### Quoted passage
[Start]
Dear Makeup and Beauty Blog…
What’s tough love got to do with it? You know you need it, and I’m here to give it to ya!
Dear Makeup and Beauty Blog,
I am a makeup fanatic, and over the past year I’ve gotten really good at applying makeup on myself and my two sisters and friends. My dream is to work for a makeup counter or as a makeup artist.
Everyone tells me that I’ve got mad skills, and I know that I am really good at it too. But there’s one big thing that I have trouble with. … I’m really shy. I have a hard time making small talk with strangers. And while I’d love to work all day long applying makeup on people, the thought of having to talk to them and interact with them makes me quite sweaty and nervous.
I really want to pursue this dream, but my shyness is getting in my way. I don’t want it to hold me back anymore. What should I do?
Shy in Chi-town
You are so lucky to have found your passion! It sounds like you really love makeup and have a great skill set which you can turn into something wonderful.
Like applying makeup, making small talk and interacting with strangers are skills. Think about it. Were you able to define your crease, work that outer V or blend like a rock star the first time you picked up an eye brush? Chances are it took you hours of practice and experimentation!
Learning how to be comfortable with strangers and making small talk is going to be hard, but you can work towards getting more comfortable. It just takes motivation and practice.
Believe it or not, just like you, I am a naturally shy person. I was a very introverted child, and even doing simple things, like ordering an ice cream cone, was very hard to do. I never raised my hand in class and felt comfortable talking only around my family and close friends.
[End]
### Objective 1
Repeat the part of the advice column on shyness starting at "Shy in Chi-town" and ending at "into something wonderful.", word for word.
### Objective 2
In the advice column on shyness, the reply asks whether the letter writer could do certain eye makeup techniques the first time they picked up an eye brush. List every technique named in that question.

### Records from a collection
[Start]
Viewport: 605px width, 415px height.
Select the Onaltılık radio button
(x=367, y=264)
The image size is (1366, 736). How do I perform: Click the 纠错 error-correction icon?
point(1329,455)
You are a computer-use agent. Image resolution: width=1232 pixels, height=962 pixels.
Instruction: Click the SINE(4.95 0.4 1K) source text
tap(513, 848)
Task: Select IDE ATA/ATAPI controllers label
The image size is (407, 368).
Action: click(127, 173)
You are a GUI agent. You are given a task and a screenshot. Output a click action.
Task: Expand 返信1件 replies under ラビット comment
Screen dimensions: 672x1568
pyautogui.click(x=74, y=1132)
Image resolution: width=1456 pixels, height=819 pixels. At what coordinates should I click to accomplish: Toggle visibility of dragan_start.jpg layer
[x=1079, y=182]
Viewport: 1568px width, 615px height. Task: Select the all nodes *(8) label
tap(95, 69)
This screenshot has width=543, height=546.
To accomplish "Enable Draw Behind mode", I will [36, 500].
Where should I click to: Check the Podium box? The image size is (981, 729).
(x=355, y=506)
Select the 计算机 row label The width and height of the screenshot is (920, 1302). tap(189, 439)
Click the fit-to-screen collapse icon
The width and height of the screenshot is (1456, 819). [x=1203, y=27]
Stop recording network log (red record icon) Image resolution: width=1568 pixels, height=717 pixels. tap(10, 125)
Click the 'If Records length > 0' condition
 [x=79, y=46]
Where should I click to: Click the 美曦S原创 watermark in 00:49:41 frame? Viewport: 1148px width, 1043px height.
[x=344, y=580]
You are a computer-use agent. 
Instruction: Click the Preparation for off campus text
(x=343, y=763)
[End]
### Reply 1
Shy in Chi-town
You are so lucky to have found your passion! It sounds like you really love makeup and have a great skill set which you can turn into something wonderful.

### Reply 2
- Define your crease
- Work that outer V
- Blend like a rock star